April: Laurence Kavanagh

29 September - 1 December 2012

In Autumn of 2012, artist Laurence Kavanagh presented new work, freshly commissioned by Gerald Moore Gallery. 

April is a development of his ongoing engagement with the seminal nouveau roman cinenovel La Jalousie (Jealousy, 1957) by Alain Robbe-Grillet. Evoking the geometry of the novel's structure and its recurring themes, April is an installation made from white steel and cast components that transformed the ground floor gallery. The installation explors the psychology of domestic architecture, the objects contained within it and the potential for these elements to reflect/project internal states of mind. April uses everyday domestic items such as a table, chairs, picture frame, wash basin and soap as devices to project a 'shadow mirror' onto the wall of the gallery. The 'shadow mirror' draws a relationship between object, image and viewer.

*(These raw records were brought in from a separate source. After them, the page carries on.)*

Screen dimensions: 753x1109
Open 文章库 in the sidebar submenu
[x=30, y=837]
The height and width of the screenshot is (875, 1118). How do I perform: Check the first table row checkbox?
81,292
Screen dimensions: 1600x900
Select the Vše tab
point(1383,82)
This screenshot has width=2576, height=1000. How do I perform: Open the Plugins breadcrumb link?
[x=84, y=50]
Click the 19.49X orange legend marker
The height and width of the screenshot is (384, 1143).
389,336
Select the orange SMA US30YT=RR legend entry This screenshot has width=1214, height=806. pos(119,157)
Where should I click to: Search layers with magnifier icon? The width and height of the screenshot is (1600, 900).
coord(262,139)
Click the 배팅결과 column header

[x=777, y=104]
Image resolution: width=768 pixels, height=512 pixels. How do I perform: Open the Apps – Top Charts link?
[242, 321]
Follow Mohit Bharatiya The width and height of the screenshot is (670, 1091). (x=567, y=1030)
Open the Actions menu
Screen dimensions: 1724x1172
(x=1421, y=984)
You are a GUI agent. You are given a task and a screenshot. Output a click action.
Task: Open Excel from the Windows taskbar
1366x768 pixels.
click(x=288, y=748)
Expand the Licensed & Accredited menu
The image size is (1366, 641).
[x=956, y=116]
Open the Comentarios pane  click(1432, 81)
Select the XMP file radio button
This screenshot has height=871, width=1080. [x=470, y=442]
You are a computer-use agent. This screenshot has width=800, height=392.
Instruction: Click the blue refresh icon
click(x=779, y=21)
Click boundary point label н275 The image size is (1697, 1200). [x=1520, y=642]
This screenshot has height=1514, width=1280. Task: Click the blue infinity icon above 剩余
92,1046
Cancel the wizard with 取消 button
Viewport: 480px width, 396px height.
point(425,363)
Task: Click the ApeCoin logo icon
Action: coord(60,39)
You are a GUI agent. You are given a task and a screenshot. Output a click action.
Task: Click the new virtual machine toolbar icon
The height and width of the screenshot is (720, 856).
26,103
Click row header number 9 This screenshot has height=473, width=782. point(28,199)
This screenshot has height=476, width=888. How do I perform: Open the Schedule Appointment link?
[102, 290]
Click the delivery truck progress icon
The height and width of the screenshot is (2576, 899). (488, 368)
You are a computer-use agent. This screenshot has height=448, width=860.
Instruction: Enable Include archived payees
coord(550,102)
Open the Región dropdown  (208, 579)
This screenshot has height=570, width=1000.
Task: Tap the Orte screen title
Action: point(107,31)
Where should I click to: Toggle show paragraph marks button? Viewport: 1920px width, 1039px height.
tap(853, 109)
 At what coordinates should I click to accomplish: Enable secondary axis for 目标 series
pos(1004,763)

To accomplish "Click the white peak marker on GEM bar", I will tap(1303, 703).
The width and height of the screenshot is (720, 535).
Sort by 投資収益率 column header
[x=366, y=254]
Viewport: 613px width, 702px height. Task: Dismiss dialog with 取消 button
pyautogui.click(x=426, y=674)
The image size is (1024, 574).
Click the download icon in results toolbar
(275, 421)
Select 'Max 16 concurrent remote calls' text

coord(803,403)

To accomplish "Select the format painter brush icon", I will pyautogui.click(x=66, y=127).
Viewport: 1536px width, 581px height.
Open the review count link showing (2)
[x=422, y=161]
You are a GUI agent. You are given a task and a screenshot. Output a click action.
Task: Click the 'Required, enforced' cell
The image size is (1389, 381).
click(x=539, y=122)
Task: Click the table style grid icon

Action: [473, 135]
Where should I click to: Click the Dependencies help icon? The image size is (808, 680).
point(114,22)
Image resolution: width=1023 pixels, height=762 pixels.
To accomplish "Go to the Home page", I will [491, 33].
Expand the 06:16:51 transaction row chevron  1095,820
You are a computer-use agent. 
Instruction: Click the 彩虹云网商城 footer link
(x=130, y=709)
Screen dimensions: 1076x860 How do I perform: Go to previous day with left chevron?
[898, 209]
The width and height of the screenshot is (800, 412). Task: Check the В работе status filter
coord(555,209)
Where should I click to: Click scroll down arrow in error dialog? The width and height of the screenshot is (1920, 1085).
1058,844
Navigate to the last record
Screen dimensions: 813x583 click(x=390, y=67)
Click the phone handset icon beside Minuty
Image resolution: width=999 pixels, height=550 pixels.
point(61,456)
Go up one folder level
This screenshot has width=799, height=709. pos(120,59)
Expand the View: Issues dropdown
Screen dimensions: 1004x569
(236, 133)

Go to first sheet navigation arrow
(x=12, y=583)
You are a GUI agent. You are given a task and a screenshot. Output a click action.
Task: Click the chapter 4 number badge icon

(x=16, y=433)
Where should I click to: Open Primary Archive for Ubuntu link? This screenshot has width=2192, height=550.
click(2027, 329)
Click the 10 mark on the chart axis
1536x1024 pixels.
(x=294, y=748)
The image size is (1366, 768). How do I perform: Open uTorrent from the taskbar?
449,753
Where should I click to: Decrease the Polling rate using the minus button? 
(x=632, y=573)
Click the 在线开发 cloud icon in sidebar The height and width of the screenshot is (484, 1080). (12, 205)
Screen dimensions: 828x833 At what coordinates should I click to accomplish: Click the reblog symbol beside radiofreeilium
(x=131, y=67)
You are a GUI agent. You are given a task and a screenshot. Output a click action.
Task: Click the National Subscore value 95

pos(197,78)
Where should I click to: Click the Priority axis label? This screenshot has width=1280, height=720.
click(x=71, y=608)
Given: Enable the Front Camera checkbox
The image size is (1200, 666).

April is part of a series of twelve works, and to date Kavanagh has exhibited three of them as part of the show 'Lights, Camera, Action!' in Temple Bar Gallery, Dublin, earlier in 2012. As artist and director, Kavanagh also conceived and created the artwork for a collaborative choreographic dance work Jealousy at the Print Room Theatre (February 2012).

Laurence Kavanagh is represented by Marlborough Contemporary, London. Recent exhibitions and projects include 'Transmitter/Receiver: The Persistence of Collage' (Arts Council Collection group show: MIMA, Middlesborough and touring, November 2011-May 2013); Group Show (PilarCorrias Gallery, London, 2011); OrielMostyn Open (Winner, 2011); 'Volta' (Irish Museum of Modern Art, Dublin, 2010); 'The Lonely House' (Cocheme Residency offsite project, London, 2009). Residencies include: The Victoria & Albert Museum, London (2010); The Irish Museum of Modern Art, Dublin (2009); The Cocheme Fellowship, University of the Arts London (2008); and The British School at Rome (2007). Kavanagh has also curated several group exhibitions in London, which include 'Wider than The Sky' (2005); 'The Music of The Future' (Gasworks Gallery, London, 2007).